The smartwatch is dead upon arrival? Why? Because we are using the same paradigm for connected watches, as we use for connected phones. For one thing I always wanted to write a post with a title like this play on the famous Wired article. The second thing, smartwatches are not yet dead on arrival, but the first wave of this new product category is. The smartwatch game has changed gear last week with Samsung and Sony presenting their competitors, joining the already existing Pebble and the likes. And I can see why, the market potential for smartwatches and other wearable devices could be a $50 billion market by 2017, according to Credit Suisse.
So what's wrong the first round of smartwatches? They are not smart enough.
Wearable devices such as smartwatches, could go well beyond the functions of a smartphone while also adding completely new ones. I'm talking about sensors around the body, on objects and surroundings and in other devices. They can offer intelligence based on context, which can make it one of the most personalized ways of interaction with information yet. For now, it has mostly been shifting notifications over to another screen. If smartwatches like Samsung Gear mostly boil down to another notification platform, I feel that that wouldn’t make much sense. Users have a personal hierarchy of what kind of information is important. I don’t need a push notification of a tweet if I’m trying to catch a train, I need to know how much time I have left and even better: calculating distance to walking speed, I need to know if I need to walk faster to make it. Real time needs to become right time.

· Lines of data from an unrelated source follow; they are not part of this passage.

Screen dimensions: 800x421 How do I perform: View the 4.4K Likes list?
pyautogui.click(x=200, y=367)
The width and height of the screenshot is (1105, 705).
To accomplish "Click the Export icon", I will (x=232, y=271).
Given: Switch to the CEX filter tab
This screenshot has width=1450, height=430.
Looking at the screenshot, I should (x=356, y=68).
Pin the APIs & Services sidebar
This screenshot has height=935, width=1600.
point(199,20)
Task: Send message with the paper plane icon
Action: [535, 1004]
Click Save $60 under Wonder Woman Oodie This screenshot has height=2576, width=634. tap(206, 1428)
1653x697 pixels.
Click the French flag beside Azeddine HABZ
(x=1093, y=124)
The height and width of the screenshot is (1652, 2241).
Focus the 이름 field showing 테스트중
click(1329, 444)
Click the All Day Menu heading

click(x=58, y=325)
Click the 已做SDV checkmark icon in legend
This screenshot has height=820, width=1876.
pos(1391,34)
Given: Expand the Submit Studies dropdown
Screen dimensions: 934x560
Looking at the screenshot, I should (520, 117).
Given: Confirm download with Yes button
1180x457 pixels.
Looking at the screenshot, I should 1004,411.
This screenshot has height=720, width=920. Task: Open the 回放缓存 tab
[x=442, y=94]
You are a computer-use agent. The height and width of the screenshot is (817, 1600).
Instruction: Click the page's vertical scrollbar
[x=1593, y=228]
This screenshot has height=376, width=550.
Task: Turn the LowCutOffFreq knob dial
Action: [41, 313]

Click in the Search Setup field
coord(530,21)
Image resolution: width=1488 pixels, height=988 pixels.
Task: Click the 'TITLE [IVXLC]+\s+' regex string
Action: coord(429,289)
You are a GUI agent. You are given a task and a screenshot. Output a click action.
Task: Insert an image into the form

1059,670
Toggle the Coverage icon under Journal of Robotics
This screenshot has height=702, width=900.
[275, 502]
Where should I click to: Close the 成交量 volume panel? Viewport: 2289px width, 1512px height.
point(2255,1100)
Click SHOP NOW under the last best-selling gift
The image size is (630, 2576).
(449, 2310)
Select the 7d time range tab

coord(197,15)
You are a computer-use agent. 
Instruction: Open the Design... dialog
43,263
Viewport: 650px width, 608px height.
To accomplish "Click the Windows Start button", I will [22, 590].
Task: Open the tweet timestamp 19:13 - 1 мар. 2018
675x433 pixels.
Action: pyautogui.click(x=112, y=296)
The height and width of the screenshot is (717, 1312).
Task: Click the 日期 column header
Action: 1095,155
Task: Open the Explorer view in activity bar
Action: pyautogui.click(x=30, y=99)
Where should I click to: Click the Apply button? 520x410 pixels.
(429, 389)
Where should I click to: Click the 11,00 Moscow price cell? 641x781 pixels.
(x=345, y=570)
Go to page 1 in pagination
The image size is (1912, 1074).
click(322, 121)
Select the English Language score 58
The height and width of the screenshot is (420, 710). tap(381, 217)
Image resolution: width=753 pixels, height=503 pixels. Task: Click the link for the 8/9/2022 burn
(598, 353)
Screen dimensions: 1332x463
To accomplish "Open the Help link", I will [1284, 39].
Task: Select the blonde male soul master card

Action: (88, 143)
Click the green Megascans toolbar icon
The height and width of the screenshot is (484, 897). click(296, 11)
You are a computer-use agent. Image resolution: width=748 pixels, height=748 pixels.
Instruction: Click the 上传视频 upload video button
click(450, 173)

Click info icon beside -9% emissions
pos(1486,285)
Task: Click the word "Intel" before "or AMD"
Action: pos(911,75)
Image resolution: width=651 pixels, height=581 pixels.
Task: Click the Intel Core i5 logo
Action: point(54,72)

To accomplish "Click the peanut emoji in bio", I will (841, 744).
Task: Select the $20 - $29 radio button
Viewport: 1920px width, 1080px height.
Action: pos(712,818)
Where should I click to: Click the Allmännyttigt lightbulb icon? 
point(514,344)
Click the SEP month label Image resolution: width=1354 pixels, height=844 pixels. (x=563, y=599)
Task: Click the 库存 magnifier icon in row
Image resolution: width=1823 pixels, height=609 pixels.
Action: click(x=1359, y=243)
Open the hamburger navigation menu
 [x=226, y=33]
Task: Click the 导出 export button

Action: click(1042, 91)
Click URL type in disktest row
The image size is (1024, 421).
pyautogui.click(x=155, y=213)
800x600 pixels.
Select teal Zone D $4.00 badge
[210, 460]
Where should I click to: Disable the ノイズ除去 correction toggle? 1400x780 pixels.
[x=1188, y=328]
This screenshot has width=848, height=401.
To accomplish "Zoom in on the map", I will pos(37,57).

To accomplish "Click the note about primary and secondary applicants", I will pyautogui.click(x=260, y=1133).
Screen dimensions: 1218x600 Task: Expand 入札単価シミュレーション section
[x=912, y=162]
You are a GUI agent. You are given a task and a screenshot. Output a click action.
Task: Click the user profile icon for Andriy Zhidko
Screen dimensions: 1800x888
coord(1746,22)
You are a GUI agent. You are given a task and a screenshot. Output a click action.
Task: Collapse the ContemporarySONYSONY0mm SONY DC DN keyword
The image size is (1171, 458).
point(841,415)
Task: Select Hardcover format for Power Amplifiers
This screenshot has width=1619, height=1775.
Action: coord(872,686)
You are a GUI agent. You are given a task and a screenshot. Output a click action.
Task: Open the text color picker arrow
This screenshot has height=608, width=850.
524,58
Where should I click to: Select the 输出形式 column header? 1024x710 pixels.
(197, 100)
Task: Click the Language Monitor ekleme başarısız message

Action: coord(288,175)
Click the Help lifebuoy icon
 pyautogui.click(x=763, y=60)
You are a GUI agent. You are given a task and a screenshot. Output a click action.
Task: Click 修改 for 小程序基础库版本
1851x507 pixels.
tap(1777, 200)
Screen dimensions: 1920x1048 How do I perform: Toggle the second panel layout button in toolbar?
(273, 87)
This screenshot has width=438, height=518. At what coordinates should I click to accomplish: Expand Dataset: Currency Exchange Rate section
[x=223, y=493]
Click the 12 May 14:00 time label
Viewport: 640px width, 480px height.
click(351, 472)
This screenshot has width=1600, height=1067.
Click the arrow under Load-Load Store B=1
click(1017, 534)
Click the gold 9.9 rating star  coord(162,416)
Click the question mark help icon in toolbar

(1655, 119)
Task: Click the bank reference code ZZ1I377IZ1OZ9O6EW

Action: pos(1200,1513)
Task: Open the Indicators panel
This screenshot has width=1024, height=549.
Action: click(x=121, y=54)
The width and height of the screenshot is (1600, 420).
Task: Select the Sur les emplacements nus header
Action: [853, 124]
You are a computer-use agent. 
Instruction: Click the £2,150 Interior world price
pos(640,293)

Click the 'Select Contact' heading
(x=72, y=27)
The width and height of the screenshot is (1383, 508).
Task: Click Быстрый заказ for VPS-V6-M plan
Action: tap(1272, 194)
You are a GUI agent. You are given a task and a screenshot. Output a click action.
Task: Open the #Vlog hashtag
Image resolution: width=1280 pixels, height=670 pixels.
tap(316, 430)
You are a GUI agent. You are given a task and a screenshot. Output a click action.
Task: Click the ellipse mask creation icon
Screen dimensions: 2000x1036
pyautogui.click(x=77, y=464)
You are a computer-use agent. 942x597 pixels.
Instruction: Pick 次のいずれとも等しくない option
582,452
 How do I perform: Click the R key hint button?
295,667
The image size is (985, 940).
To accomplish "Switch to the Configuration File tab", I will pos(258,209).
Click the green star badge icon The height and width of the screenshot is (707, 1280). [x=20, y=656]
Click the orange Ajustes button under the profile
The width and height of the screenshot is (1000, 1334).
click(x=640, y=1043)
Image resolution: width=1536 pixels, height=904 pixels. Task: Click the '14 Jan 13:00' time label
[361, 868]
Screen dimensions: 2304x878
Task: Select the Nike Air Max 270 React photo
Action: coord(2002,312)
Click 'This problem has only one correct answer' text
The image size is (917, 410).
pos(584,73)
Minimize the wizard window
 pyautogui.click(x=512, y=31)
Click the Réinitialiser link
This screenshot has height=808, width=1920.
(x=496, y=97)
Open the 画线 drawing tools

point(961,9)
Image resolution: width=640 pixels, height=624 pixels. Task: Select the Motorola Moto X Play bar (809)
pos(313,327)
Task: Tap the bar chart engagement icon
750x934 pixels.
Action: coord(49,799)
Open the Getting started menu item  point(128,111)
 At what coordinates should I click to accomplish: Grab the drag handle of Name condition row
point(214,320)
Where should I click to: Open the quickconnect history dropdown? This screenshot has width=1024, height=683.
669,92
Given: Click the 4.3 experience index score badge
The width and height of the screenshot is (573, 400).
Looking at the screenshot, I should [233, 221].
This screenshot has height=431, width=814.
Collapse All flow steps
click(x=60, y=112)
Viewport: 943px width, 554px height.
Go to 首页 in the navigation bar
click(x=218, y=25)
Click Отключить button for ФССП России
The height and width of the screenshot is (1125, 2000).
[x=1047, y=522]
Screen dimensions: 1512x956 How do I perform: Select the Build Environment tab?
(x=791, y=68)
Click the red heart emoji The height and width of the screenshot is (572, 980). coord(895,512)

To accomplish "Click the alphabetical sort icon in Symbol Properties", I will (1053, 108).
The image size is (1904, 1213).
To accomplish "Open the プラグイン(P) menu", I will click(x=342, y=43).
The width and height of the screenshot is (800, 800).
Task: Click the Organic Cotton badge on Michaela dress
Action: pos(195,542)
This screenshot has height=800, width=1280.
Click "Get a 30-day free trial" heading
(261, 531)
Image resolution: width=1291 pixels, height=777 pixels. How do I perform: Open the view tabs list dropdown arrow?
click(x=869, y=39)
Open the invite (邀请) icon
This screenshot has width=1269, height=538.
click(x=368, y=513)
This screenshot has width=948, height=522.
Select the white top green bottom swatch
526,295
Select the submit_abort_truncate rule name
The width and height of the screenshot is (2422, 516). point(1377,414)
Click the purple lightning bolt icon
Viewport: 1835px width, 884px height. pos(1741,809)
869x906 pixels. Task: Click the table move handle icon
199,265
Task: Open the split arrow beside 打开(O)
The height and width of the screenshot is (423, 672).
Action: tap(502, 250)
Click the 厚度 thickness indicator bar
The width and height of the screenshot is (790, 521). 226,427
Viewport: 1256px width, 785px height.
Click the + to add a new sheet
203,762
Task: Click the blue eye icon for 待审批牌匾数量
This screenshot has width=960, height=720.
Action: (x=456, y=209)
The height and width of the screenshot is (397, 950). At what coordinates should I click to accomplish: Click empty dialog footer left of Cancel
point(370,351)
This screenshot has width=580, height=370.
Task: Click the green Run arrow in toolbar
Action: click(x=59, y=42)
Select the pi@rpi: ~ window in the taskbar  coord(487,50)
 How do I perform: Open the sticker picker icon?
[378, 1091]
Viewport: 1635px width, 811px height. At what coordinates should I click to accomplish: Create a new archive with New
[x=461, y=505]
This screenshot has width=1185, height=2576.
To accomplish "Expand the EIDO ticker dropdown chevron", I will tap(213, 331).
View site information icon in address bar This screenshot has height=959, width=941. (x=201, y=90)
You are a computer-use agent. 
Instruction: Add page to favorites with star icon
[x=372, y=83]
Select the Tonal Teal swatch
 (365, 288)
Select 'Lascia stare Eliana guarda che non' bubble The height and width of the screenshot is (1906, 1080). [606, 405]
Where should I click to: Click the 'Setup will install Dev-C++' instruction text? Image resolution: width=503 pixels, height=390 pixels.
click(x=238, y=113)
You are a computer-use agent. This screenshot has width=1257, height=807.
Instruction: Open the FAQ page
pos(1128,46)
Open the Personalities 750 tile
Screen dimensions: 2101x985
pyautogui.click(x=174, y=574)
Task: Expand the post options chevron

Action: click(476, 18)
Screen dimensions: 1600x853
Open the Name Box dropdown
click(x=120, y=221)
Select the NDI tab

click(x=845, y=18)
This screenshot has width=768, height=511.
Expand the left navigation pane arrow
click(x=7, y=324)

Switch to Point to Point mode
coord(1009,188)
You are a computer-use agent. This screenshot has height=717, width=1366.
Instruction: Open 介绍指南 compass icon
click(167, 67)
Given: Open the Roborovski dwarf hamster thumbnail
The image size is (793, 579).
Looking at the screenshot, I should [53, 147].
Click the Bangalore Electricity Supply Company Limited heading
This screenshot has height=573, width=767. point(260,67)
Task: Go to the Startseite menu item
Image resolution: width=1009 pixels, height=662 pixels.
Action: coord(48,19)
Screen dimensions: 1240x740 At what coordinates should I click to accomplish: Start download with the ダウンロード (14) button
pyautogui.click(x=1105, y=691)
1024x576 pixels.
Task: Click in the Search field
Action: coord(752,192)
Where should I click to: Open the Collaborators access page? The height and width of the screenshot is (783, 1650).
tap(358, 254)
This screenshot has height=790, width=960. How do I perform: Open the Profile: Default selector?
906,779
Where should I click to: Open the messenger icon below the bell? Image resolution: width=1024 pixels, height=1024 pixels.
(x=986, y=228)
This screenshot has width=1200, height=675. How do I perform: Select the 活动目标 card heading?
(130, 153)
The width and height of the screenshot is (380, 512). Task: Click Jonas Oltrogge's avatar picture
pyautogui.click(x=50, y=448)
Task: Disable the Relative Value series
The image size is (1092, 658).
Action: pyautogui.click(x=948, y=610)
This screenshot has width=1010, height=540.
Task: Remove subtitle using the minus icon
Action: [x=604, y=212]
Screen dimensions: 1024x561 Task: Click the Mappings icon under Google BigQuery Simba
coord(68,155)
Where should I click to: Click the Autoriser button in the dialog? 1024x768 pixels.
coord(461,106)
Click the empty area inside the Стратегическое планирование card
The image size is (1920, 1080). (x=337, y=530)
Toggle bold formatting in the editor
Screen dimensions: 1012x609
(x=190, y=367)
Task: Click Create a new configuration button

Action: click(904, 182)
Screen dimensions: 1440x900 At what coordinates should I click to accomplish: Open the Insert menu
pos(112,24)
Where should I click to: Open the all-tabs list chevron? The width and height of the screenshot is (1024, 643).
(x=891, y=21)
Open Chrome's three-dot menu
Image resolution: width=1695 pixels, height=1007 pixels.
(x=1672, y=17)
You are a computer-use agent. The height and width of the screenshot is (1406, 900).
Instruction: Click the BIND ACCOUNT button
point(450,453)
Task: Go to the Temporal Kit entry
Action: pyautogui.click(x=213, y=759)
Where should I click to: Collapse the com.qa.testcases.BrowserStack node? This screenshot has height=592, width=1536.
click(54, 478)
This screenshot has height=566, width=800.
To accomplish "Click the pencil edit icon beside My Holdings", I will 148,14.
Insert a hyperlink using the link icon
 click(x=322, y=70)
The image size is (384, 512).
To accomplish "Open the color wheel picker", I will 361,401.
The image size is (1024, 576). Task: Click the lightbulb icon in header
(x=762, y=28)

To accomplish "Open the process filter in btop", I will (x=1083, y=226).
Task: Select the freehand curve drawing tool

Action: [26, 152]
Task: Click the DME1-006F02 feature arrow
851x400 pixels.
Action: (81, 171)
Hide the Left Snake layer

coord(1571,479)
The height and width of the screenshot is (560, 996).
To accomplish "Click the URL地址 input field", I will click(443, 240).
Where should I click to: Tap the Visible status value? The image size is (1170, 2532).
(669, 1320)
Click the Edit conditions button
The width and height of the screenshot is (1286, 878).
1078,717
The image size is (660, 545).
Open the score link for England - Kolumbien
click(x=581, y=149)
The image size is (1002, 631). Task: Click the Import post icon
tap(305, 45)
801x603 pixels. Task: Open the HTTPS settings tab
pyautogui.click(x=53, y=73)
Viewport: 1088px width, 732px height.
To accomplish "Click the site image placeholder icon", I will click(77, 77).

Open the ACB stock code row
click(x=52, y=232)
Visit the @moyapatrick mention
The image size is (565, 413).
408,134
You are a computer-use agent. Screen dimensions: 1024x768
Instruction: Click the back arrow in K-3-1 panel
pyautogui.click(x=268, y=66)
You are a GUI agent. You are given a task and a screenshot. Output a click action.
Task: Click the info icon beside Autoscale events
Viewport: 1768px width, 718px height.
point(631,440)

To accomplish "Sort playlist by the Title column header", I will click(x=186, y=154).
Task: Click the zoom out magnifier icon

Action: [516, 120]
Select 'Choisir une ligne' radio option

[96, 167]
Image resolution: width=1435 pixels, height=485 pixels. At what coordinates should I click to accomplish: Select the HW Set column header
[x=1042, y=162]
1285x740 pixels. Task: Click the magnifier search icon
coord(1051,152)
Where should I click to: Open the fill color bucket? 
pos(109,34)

Imagine a smartwatch based on Google NowPretend such a watch exists. You’re walking around downtown when a reminder pops up because you’re near a food market. “Buy milk” your watch says. The watch knows you’re walking around and warns you of an upcoming weather change: Better get inside. Your next appointment pops up as a reminder, just in time for you attend. A little while later, the watch says “Your spouse just left work and will be home in 35 minutes” followed by a reminder to leave work a little early because there’s traffic on the way home. You get the idea. Here’s the key: None of this useful information required you to input anything in the watch. And that’s one key element that’s a tough nut to crack when it comes to smartwatches: User input is difficult to accept on a small screen. Google Now doesn’t typically require user input because it gathers information from your Google data. Creepy, perhaps, but arguably useful.
Sarah Rotman Epps, an analyst at Forrester and speaker at our symposium in June and our upcoming Executive Summit, says: "You can call me a smartwatch skeptic. I don't see that any vendor, with the possible exception of Apple, can make smartwatches a mainstream success." I feel like more companies, like Google, could create somewthing that adds new value. With advancement in sensors, the ever-growing amount of data in our ‘personal’ cloud, these devices can be so contextual. There are dozens of useful applications to be made. But we have to stop complementing the smartphone. Instead, we need to make something better.